Khoury, Rima Raffoul, Gordon J Sutton, Brynn Hibbert, and Diako Ebrahimi. (2013) 2013. “Measurement and Modeling of Acid Dissociation Constants of Tri-Peptides Containing Glu, Gly, and His Using Potentiometry and Generalized Multiplicative Analysis of Variance”. Dalton Transactions (Cambridge, England : 2003) 42 (8): 2940-7. https://doi.org/10.1039/c2dt32797j.

We report pK(a) values with measurement uncertainties for all labile protons of the 27 tri-peptides prepared from the amino acids glutamic acid (E), glycine (G) and histidine (H). Each tri-peptide (GGG, GGE, GGH, …, HHH) was subjected to alkali titration and pK(a) values were calculated from triplicate potentiometric titrations data using HyperQuad 2008 software. A generalized multiplicative analysis of variance (GEMANOVA) of pK(a) values for the most acidic proton gave the optimum model having two terms, an interaction between the end amino acids plus an isolated main effect of the central amino acid.

2012

Ebrahimi, Diako, Firoz Anwar, and Miles P Davenport. (2012) 2012. “APOBEC3G and APOBEC3F Rarely Co-Mutate the Same HIV Genome”. Retrovirology 9: 113. https://doi.org/10.1186/1742-4690-9-113.

BACKGROUND: The human immune proteins APOBEC3G and APOBEC3F (hA3G and hA3F) induce destructive G-to-A changes in the HIV genome, referred to as 'hypermutation'. These two proteins co-express in human cells, co-localize to mRNA processing bodies and might co-package into HIV virions. Therefore they are expected to also co-mutate the HIV genome. Here we investigate the mutational footprints of hA3G and hA3F in a large population of full genome HIV-1 sequences from naturally infected patients to uniquely identify sequences hypermutated by either or both of these proteins. We develop a method of identification based on the representation of hA3G and hA3F target and product motifs that does not require an alignment to a parental/consensus sequence.

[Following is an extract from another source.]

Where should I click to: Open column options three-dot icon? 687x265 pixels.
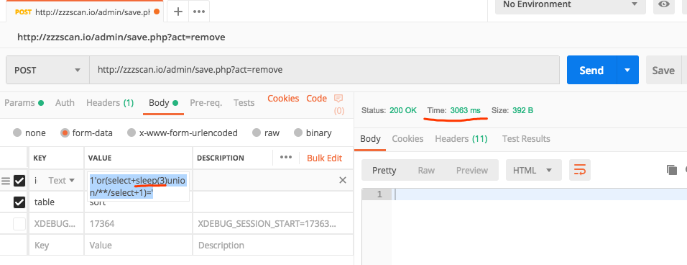286,158
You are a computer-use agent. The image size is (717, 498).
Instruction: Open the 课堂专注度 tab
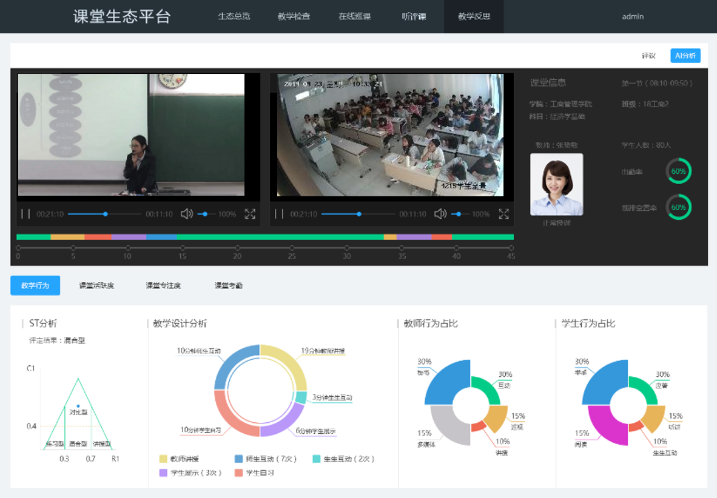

RESULTS: Out of nearly 100 hypermutated HIV-1 sequences only one sequence from the HIV-1 outlier group showed clear signatures of co-mutation by both proteins. The remaining sequences were affected by either hA3G or hA3F.

CONCLUSION: Using a novel method of identification of HIV sequences hypermutated by the hA3G and hA3F enzymes, we report a very low rate of co-mutation of full-length HIV sequences, and discuss the potential mechanisms underlying this.